ポルシェ・モータースポーツのトーマス・ラウデンバッハ副社長は、2014年に始まったフォーミュラE当初は1レースで2台の車が必要だったが、現在は状況が変わったと説明した。2024年以降、フォーミュラ2級の水準を意識した開発を進めているという。

ダウンフォースは、コーナリング速度の引き上げに直結する。一方で空力抵抗が増え、エネルギー消費も増えるため、低ダウンフォース用と高ダウンフォース用の2種類の空力パッケージを使い分ける。低ダウンフォースは抵抗を抑えたレース向け、高ダウンフォースは予選向けで、エネルギー消費を重視しない設計だ。GEN3 Evo比で最大150%のダウンフォース増を見込むとしている。

技術面では、現行のフォーミュラEポルシェ「99X Electric」のGEN3 Evo世代で、駆動系の効率が97%超とされる。バッテリーから車輪までの損失は3%未満。GEN4では、重量、耐久性、コストの面も開発の上位課題に据えた。975 RSEは先代比でピーク出力が71%増えた一方、多くの部品の重量を削減し、部品パッケージ全体の増加は5kgにとどめた。

ポルシェは、運用ソフト、パルスインバーター、電動モーター、ギアボックス、ディファレンシャル、駆動軸など、リアアクスル周りの駆動系を自社開発。冷却やキャリア、サスペンション部品も含める。GEN4ではDC/DCコンバーターやブレーキ・バイ・ワイヤ、追加の電子部品や配線、油圧ディファレンシャル用の制御ユニットなども加わる。一方でコスト面から、バッテリーは標準供給品のままで開発対象外だ。

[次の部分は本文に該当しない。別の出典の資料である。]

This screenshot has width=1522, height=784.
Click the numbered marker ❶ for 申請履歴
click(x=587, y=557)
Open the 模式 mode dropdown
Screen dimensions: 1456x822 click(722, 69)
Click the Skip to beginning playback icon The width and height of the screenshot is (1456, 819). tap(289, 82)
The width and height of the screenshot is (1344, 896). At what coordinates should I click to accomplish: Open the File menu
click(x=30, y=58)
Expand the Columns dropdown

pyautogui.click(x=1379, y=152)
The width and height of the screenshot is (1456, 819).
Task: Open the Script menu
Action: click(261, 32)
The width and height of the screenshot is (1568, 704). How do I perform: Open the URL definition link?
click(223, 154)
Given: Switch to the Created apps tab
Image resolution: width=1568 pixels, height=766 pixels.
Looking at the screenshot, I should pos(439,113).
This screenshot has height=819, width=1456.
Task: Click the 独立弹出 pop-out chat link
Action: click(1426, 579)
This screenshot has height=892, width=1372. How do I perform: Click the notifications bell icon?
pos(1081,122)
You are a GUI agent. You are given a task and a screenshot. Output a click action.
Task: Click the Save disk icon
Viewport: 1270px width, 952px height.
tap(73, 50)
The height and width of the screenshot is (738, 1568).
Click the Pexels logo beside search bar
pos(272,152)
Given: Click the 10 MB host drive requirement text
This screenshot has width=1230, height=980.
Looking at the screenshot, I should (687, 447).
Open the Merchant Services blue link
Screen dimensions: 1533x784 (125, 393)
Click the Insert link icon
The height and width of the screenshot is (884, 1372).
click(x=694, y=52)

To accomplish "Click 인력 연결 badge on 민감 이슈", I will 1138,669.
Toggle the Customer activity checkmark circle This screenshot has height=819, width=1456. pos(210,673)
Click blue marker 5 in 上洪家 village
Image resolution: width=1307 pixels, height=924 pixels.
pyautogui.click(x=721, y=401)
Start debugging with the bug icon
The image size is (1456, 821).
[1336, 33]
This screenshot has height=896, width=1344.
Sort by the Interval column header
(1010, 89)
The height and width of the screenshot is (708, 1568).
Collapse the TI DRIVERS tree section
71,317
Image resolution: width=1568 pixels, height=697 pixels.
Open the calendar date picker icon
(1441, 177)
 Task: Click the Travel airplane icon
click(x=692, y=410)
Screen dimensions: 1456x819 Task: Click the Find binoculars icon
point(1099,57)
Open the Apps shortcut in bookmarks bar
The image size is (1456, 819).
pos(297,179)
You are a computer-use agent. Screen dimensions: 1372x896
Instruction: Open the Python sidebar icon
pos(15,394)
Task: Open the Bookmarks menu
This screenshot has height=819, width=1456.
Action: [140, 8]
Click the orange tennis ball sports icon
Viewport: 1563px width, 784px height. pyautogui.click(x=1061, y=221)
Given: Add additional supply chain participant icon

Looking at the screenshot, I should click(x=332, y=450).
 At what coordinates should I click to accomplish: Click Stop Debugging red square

レース面では、フロリアン・モドリンガー・フォーミュラEファクトリーモータースポーツのディレクターが、規則により車の効率をあらゆる面で最大化する方針は変わらないと述べた。新車は「かなり速くなる」とし、最高速は最大335km/hを見込む。

975 RSEは現行の「99X Electric」に続く。ポルシェは、同車が直近3シーズンで4度の世界選手権タイトルを獲得した実績を持つ。975 RSEは12月にレースデビュー予定で、仕様は秋にFIAがホモロゲーションする前提で、顧客チームもテストを行う。車両は2025年11月に走行を開始し、2026年4月上旬までに1860kmのテストを完了した。

ポルシェのパスカル・ウェーレイン選手は、「GEN4が非常に速く、ドライバーにとって楽しい」と語った。ニコ・ミュラー選手は、「競争が大きく前進した」とし、特に予選で限界まで攻められる点に期待を示した。